Lavaburst
January 12, 2018 ยท View on GitHub
Chromatin domains bursting with flavor!
Let's get started! See IPython Notebook <http://nbviewer.ipython.org/github/nezar-compbio/lavaburst/blob/master/example/example.ipynb>__.
Optimal domain segmentation
Produce the highest scoring domain segmentation according to the model.
Marginal domain boundary probabilities
Produce the marginal probabilities for each bin edge being a domain boundary. The marginal boundary probability of a single bin edge is the total probability over all possible domain segmentations for which that bin edge serves as a border between domains. The output is a 1D array.

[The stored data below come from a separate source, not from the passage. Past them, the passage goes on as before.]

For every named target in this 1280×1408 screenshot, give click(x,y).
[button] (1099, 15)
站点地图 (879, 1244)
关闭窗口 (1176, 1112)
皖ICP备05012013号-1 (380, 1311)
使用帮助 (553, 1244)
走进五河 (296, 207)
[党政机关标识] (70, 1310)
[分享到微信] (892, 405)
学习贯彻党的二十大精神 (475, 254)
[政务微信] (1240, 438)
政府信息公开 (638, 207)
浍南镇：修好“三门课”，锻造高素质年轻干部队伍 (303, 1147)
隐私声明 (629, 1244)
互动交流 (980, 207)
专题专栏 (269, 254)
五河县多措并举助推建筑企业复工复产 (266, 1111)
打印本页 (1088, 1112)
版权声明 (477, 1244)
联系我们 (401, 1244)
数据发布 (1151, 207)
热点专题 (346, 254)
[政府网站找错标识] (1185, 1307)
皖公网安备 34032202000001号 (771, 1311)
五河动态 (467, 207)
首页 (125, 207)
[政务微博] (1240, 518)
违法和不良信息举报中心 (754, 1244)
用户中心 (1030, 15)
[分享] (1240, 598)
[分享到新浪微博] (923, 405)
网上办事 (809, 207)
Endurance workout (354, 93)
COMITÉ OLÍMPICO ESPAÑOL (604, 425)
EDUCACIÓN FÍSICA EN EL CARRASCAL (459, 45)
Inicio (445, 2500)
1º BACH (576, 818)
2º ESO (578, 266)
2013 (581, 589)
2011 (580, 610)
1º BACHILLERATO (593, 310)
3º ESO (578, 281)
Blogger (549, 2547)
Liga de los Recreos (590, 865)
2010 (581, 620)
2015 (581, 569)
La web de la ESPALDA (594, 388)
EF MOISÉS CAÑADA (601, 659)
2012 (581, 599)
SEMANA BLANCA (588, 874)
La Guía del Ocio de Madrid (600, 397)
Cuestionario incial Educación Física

Marginal domain probabilities
Produce the marginal probabilities of every unique segment. The output
is a 2D array where ``prob[a,b]`` describes the overall frequency of the
domain spanning bin edges ``a`` and ``b`` to occur in the ensemble of all
possible domain segmentations.
Domain boundary co-occurence probabilities
Produce the marginal co-occurrence probabilities of every pair of bin
edges as domain boundaries. The output is a 2D array where prob[a,b]
describes the overall frequency all segmentations in which both bin
edges a and b occur as domain borders.
Locus co-segmentation probabilities
Produce the marginal probability of every pair of bins to co-occur
within the same domain. The output is a 2D array where ``prob[i,j]``
describes the overall probability of genomic bins ``i`` and ``j`` being
part of the same domain, over all possible segmentations.
Exact statistical sampling of domain segmentations
Sample individual segmentations from the probabilistic model.